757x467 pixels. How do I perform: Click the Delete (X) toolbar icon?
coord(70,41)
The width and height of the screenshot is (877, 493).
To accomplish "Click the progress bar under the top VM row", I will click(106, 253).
——————
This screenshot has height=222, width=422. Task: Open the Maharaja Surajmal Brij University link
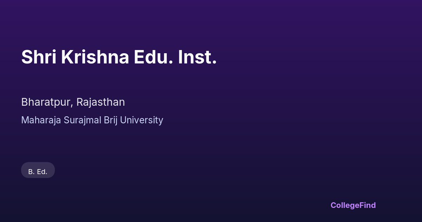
——————
Read through the entries above and copy each line that has the string "width" in it.

The width and height of the screenshot is (877, 493).
This screenshot has height=222, width=422. Task: Open the Maharaja Surajmal Brij University link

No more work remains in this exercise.